EXERCISE OBJECTIVE: Continue the article on the stock market's record close and FedEx's quarterly results, starting right after its final sentence.

SELECTED TEXT:
Thursday was another great day for the stock market, with the Dow Jones Industrial Average (^DJI 0.66%), S&P 500 (^GSPC 0.44%), and Nasdaq Composite (^IXIC 0.46%) all closing at record highs. Market participants aren't necessarily convinced that everything is going to turn out well, but investors apparently don't see many alternatives for putting their money into investments other than stocks.

Index

Percentage Change

Point Change

Dow

+0.49%

+149

S&P 500

+0.58%

+21

Nasdaq Composite

+0.84%

+107

Data source: Yahoo! Finance.

The big question is whether share-price gains across the market are getting ahead of fundamental business growth. Many people turned their eyes toward FedEx (FDX 0.42%) Thursday afternoon, as the delivery giant reported its latest quarterly results. Shareholders weren't entirely happy with what they saw, but even the fairly significant drop was only a small dent in the massive run-up that FedEx stock has seen in 2020.

FedEx delivers strong financial results

FedEx shares were up more than 1% in the regular session. But the stock dropped almost 4% in after-hours trading following the release of its quarterly results from the most recent three months.

STUDY MATERIAL:
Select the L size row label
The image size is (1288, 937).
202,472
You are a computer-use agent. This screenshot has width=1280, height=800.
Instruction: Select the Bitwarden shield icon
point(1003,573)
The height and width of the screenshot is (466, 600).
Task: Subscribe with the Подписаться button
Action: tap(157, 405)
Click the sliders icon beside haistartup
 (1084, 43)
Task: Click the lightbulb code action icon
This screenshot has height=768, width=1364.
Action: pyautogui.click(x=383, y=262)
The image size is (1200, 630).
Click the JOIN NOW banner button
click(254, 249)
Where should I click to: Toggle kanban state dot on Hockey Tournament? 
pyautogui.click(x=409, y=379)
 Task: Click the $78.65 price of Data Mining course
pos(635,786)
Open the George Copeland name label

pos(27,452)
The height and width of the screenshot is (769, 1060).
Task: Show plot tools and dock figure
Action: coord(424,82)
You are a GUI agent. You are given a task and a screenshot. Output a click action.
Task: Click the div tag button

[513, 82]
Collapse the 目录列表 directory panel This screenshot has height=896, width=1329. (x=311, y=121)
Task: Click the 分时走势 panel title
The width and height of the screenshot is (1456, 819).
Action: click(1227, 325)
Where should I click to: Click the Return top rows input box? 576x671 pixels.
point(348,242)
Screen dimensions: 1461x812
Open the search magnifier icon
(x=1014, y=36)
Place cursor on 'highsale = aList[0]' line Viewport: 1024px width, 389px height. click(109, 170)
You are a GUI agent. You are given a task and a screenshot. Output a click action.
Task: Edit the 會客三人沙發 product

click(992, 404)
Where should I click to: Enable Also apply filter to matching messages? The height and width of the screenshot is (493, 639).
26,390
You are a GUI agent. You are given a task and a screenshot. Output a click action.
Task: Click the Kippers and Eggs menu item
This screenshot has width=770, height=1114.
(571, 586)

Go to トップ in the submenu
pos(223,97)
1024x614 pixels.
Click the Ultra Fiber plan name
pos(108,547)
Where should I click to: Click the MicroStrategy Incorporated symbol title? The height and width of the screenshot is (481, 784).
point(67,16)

TASK ANSWER:
On its face, FedEx's fiscal second-quarter financial report looked incredibly strong. Revenue climbed 19% to $20.6 billion. Net income almost doubled on an adjusted basis from year-earlier numbers, with adjusted earnings of $4.83 per share rising 92% year over year compared to the $2.51 per share that FedEx put up in the same period last year.

Boxes rolling down conveyor belts.

Image source: Getty Images.

FedEx said that its success came largely from volume growth both in its international priority delivery business and in U.S. domestic deliveries of packages to residential customers. FedEx also implemented pricing initiatives across the board to try to improve profitability. On the whole, those tailwinds were enough to offset the higher costs of handling above-normal demand, as well as some extraordinary costs related to the COVID-19 pandemic.

Yet some investors were troubled by FedEx's continued decision not to offer guidance for the full 2021 fiscal year. With the company doing as well as it is, some had hoped that FedEx might finally feel comfortable enough with the future to give some projections. Yet with the pandemic likely to continue at least for the next quarter, if not for the remainder of FedEx's fiscal year, it's understandable that the delivery giant would want to hold back.

What FedEx's results say about the broader economy

It's no surprise that FedEx and other shipping companies are doing well in the midst of the pandemic. E-commerce has become the dominant option for shoppers in the current environment, and in some places, it's once again becoming the only option as stricter measures limit brick-and-mortar store shopping.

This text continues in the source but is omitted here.